A new algorithm can be developed by inheriting classes of existing algorithms (e.g., B-RAI inherits RAI) or by creating a new class. The only method required to be implemented is learn_structure(). For conditional independence testing, we implemented conditional mutual information, partial correlation statistical test, and d-separation (perfect oracle). Additionally, a Bayesian score (BDeu) can be used for evaluating the posterior probability of DAGs given data.

Block Diagram

Installation

This code has been tested with Python 3.10+. We recommend installing and running it in a virtualenv.

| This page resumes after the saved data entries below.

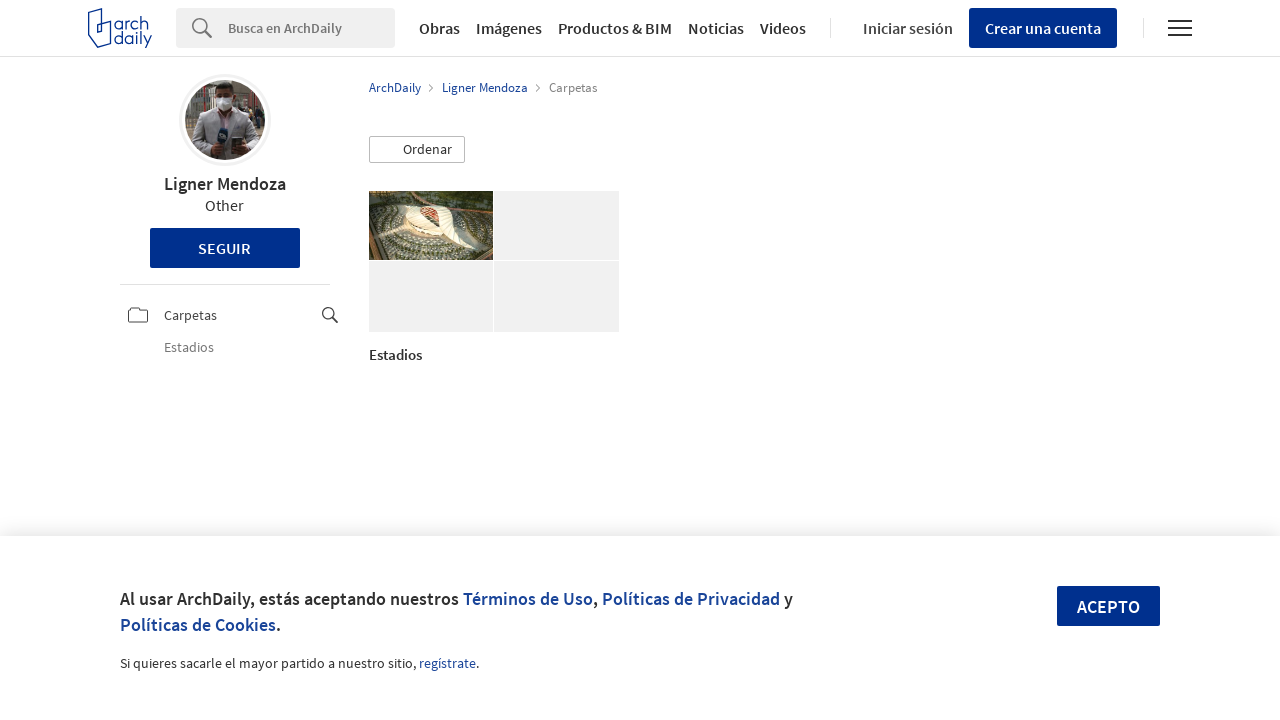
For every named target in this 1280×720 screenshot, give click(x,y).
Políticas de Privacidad (691, 598)
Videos (783, 28)
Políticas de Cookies (198, 624)
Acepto (1108, 606)
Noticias (716, 28)
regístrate (447, 663)
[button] (417, 150)
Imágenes (509, 28)
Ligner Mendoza (225, 183)
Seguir (224, 248)
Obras (439, 28)
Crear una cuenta (1043, 28)
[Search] (311, 28)
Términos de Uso (528, 598)
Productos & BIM (615, 28)
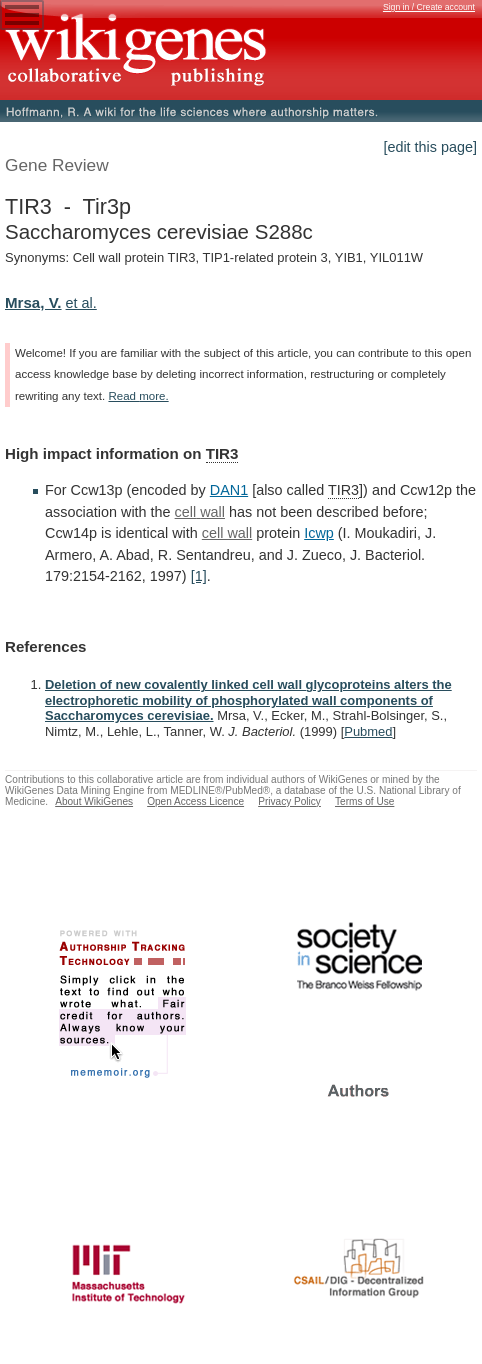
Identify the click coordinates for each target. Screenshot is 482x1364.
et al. (81, 303)
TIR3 (222, 453)
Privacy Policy (289, 801)
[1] (199, 576)
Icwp (319, 533)
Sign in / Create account (429, 7)
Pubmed (368, 731)
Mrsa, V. (33, 302)
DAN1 (229, 490)
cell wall (200, 512)
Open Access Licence (195, 801)
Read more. (138, 396)
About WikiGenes (94, 801)
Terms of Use (364, 801)
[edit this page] (430, 147)
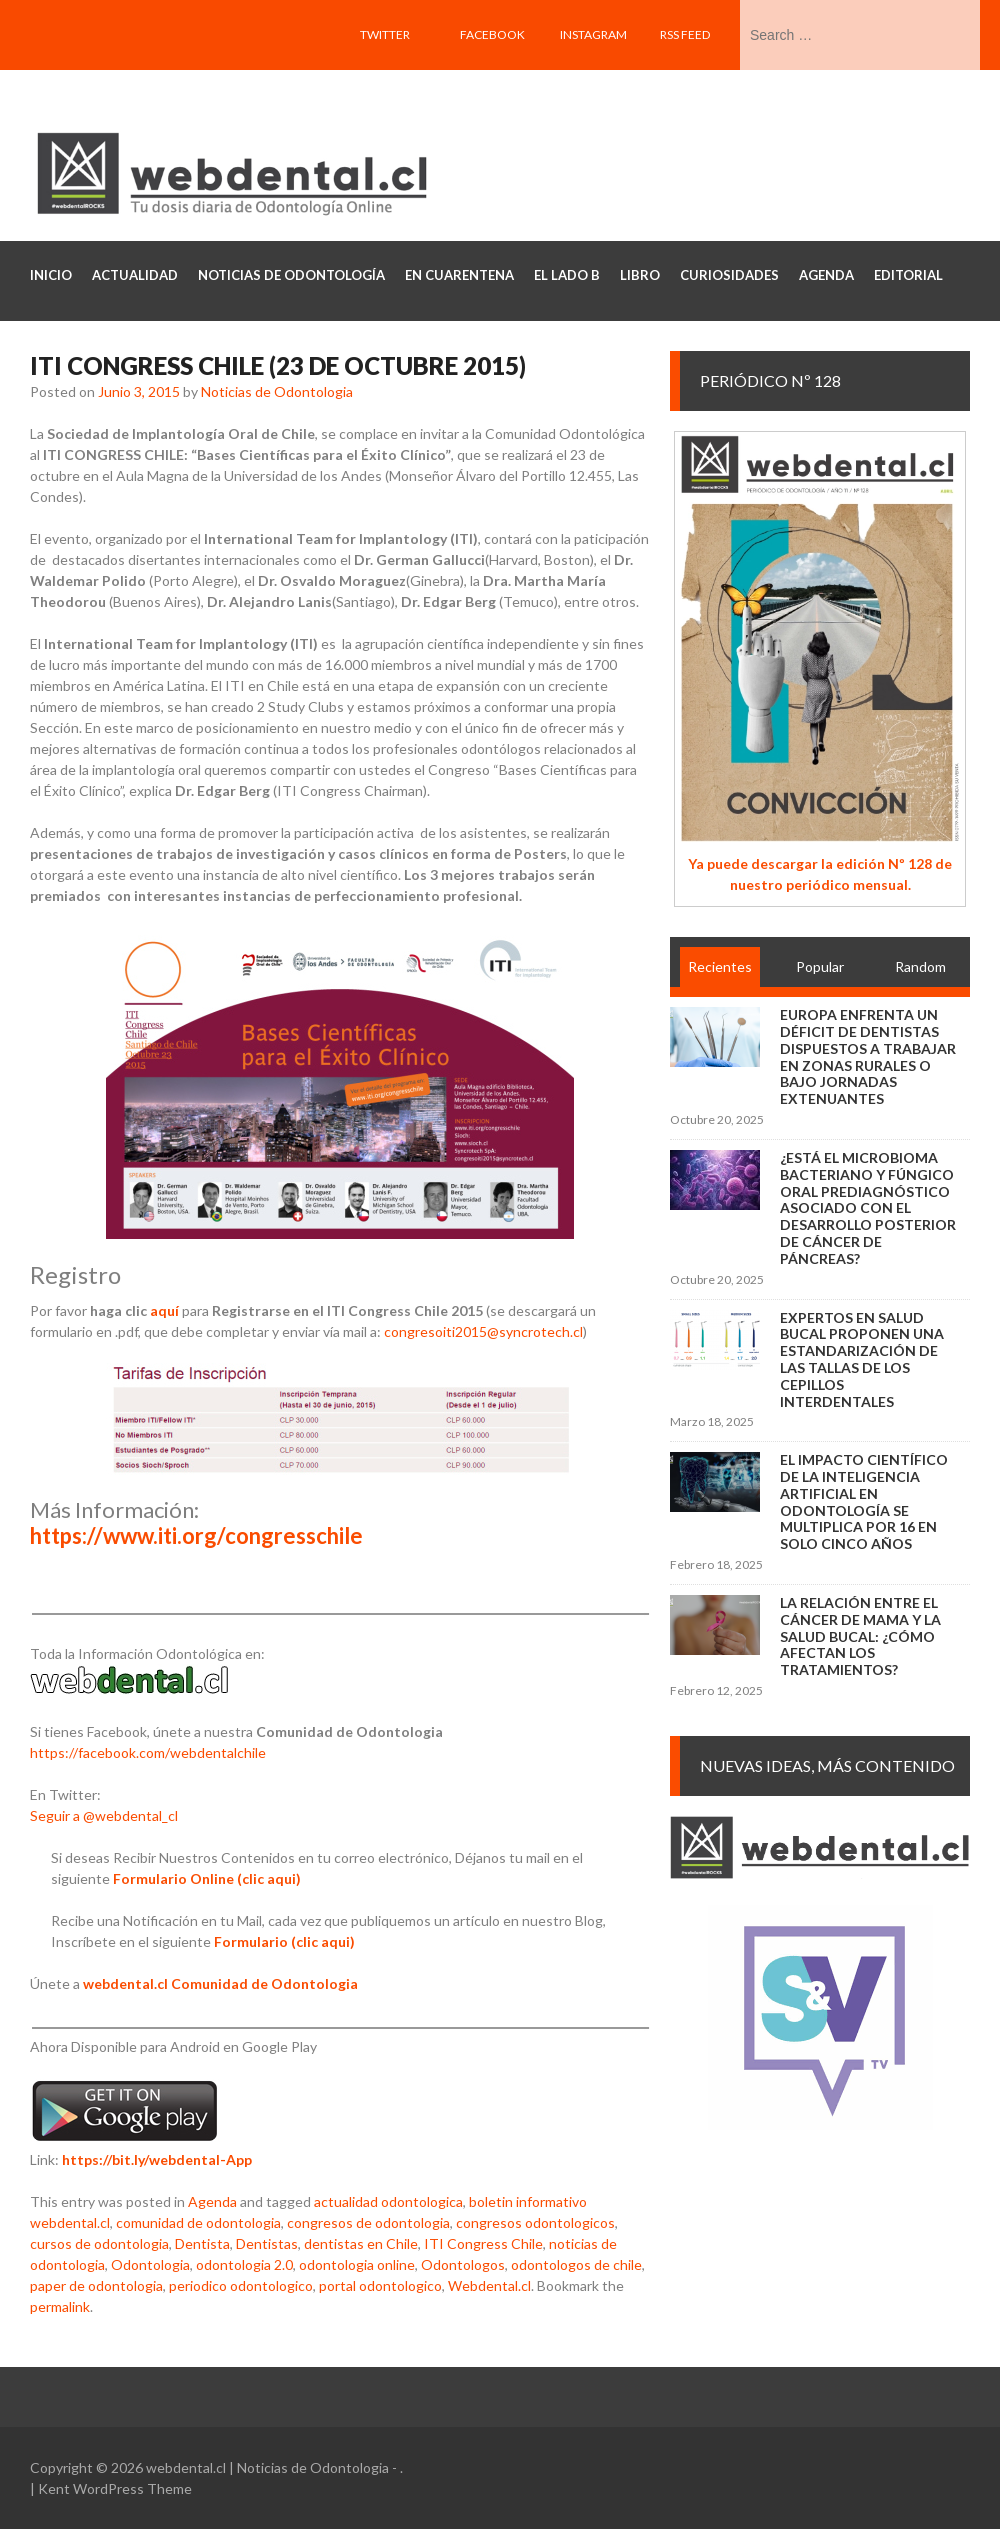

sudo -E pip3 install virtualenv
virtualenv -p python3 causal_env
. causal_env/bin/activate

git clone https://github.com/IntelLabs/causality-lab.git
cd causality-lab
pip install -r requirements.txt

References

  • ICML 2025 — Rohekar Raanan Y., Yaniv Gurwicz, Sungduk Yu, Estelle Aflalo, and Vasudev Lal. "A Causal World Model Underlying Next Token Prediction: Exploring GPT in a Controlled Environment".
  • NeurIPS 2023 — Rohekar, Raanan Y., Yaniv Gurwicz, and Shami Nisimov. "Causal Interpretation of Self-Attention in Pre-Trained Transformers". Vol. 36.
  • ICML 2023 — Rohekar, Raanan Y., Shami Nisimov, Yaniv Gurwicz, and Gal Novik. "From Temporal to Contemporaneous Iterative Causal Discovery in the Presence of Latent Confounders".
  • RecSys 2022 — Nisimov, Shami, Raanan Y. Rohekar, Yaniv Gurwicz, Guy Koren, and Gal Novik. "CLEAR: Causal Explanations from Attention in Neural Recommenders". CONSEQUENCES workshop.
  • NeurIPS 2021 — Rohekar, Raanan Y., Shami Nisimov, Yaniv Gurwicz, and Gal Novik. "Iterative Causal Discovery in the Possible Presence of Latent Confounders and Selection Bias". Vol. 34.
  • NeurIPS 2019 — Rohekar, Raanan Y., Yaniv Gurwicz, Shami Nisimov, and Gal Novik. "Modeling Uncertainty by Learning a Hierarchy of Deep Neural Connections". Vol. 32: 4244–4254.
  • NeurIPS 2018a — Rohekar, Raanan Y., Yaniv Gurwicz, Shami Nisimov, Guy Koren, and Gal Novik. "Bayesian Structure Learning by Recursive Bootstrap." Vol. 31: 10525–10535.
  • NeurIPS 2018b — Rohekar, Raanan Y., Shami Nisimov, Yaniv Gurwicz, Guy Koren, and Gal Novik. "Constructing Deep Neural Networks by Bayesian Network Structure Learning". Vol. 31: 3047–3058.
  • JMLR 2009 — Yehezkel, Raanan, and Boaz Lerner. "Bayesian Network Structure Learning by Recursive Autonomy Identification". Vol. 10, no. 7.
  • 2002 — Richardson, Thomas, and Peter Spirtes. "Ancestral graph Markov models". The Annals of Statistics, 30 (4): 962–1030.
  • 2000 — Spirtes, Peter, Clark N. Glymour, Richard Scheines, and David Heckerman. "Causation, Prediction, and Search". MIT Press.